Kombes Polri Diduga Terlibat Penipuan Emas
Sumber Istimewa : akcdn.detik.net.id

Bagas menegaskan bahwa laporan ini bukan bertujuan untuk menyerang institusi Polri, melainkan untuk memastikan pengusutan perkara berjalan objektif dan transparan. Ia percaya bahwa penanganan kasus ini, terutama jika terbukti ada anggota yang menyalahgunakan pangkat atau jabatannya untuk menarik investor, justru akan memperkuat kepercayaan publik terhadap Polri. Kasus ini menjadi perhatian global karena melibatkan investor asing, sehingga Bagas mengingatkan pentingnya menjaga citra iklim investasi Indonesia. Ia mewanti-wanti agar tidak ada oknum kepolisian yang justru menghambat upaya pemerintah memberantas tambang ilegal dan merugikan investor di Tanah Air.

COLLABMEDIANET

Secara terpisah, Kombes Fahrurozi tidak menampik adanya laporan polisi terhadap dirinya. Namun, ia membantah keras tuduhan yang dialamatkan kepadanya, menyatakan bahwa fakta sebenarnya jauh berbeda dari yang dilaporkan. Fahrurozi bahkan berencana mengajukan laporan balik atas dugaan pencemaran nama baik, dan siap membeberkan kronologi yang utuh agar publik dapat menilai secara objektif. Ia mengklaim bahwa pelapor dalam kasus ini justru merupakan pihak terlapor dalam kasus penipuan investasi Eurobit, yang informasinya telah ia sampaikan ke pihak Siber pada April, dan telah ada korban di Bali pada Agustus.

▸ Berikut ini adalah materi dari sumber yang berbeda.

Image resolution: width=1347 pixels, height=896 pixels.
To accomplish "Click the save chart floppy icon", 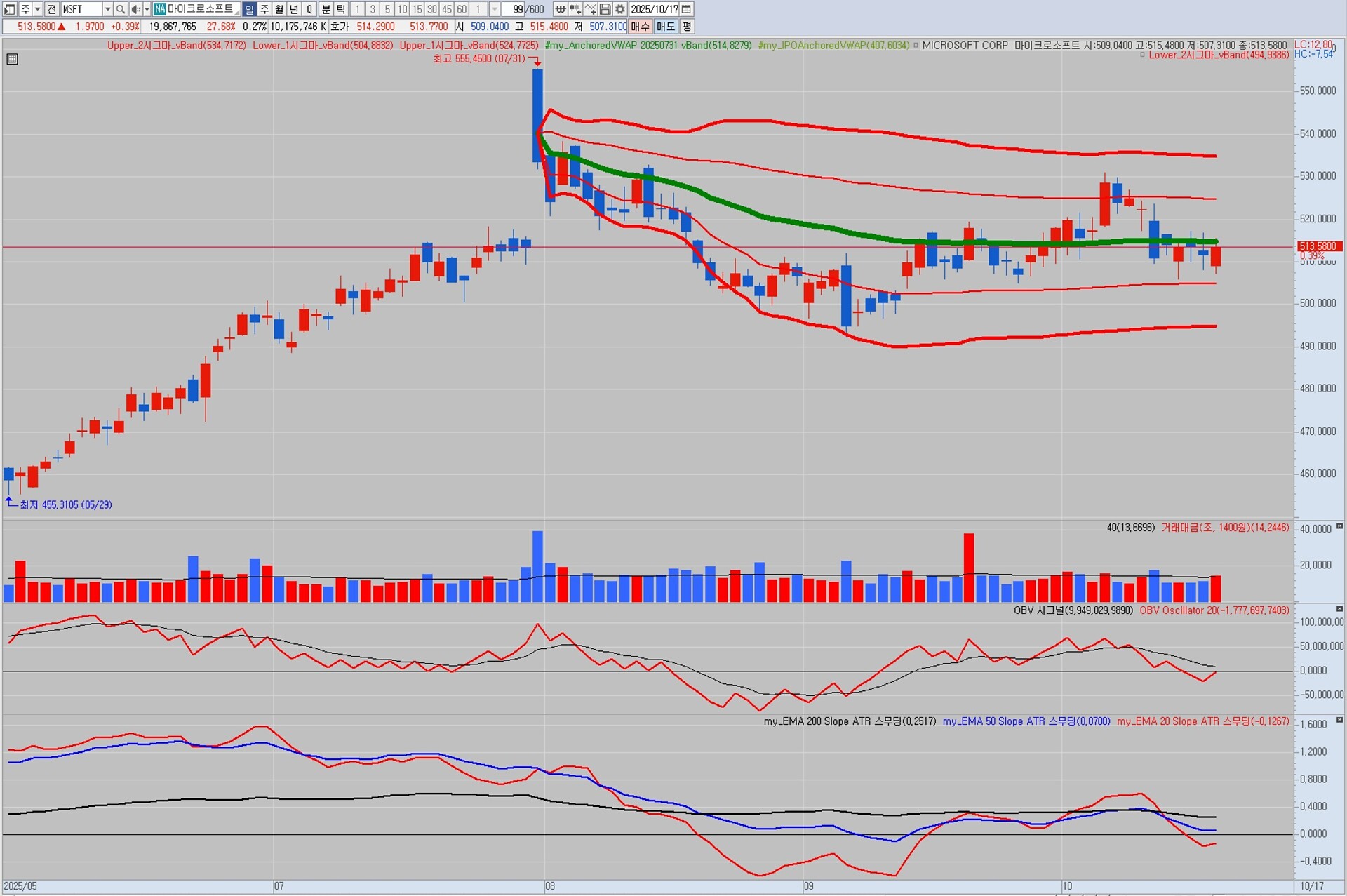I will click(x=605, y=9).
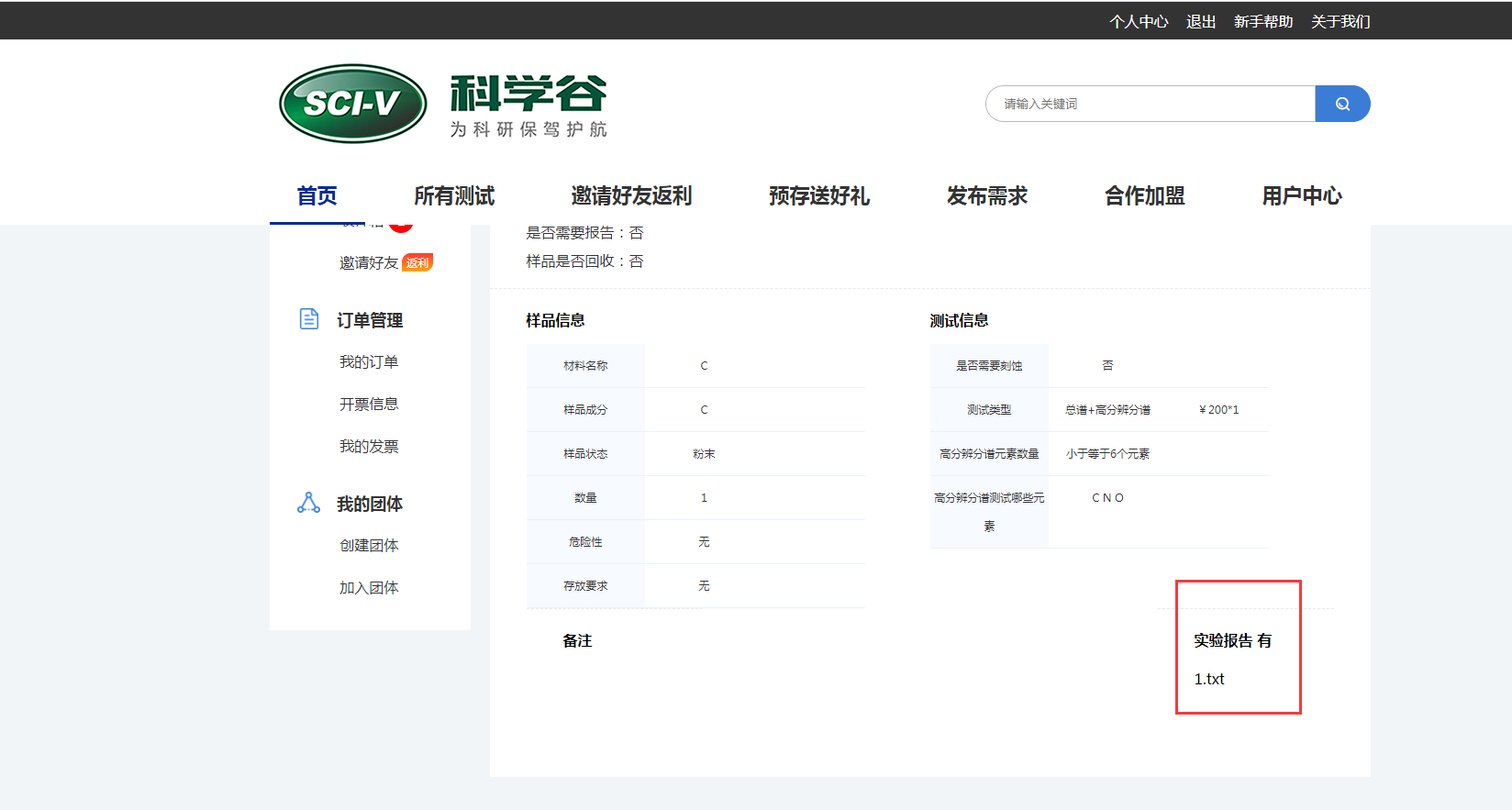Click 创建团体 under My Group

369,545
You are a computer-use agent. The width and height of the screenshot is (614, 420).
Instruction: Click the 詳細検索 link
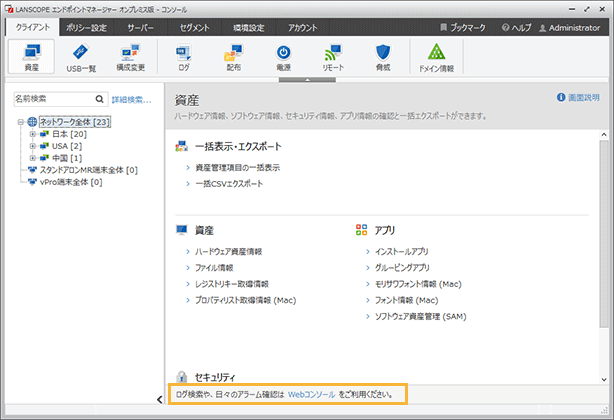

Laporan terhadap Kombes Fahrurozi sendiri tercatat pada Kamis (20/8) dengan nomor LP/B/379/VIII/2026/SPKT/BARESKRIM POLRI, diajukan oleh Bagas Pangestu Pribadi mewakili investor Malaysia berinisial S. Fahrurozi dilaporkan atas dugaan penipuan dan atau penggelapan sesuai Pasal 492 dan atau Pasal 486 KUHP. Bagas menjelaskan, kliennya dipertemukan dengan Fahrurozi yang memperkenalkan diri sebagai Kombes di Mabes Polri. Status inilah yang menjadi faktor utama kepercayaan korban untuk menanamkan modal. Korban kemudian ditawari investasi tambang emas di Sulawesi Utara, dengan janji keamanan operasional dan pengurusan legalitas. Setelah meninjau lokasi pada Mei 2025, korban menyerahkan dana investasi secara bertahap, total mencapai sekitar Rp58,5 miliar. Namun, legalitas yang dijanjikan selesai dalam 2-3 bulan tak kunjung terwujud, memunculkan dugaan bahwa aktivitas pertambangan tersebut berkaitan dengan pertambangan tanpa izin (PETI).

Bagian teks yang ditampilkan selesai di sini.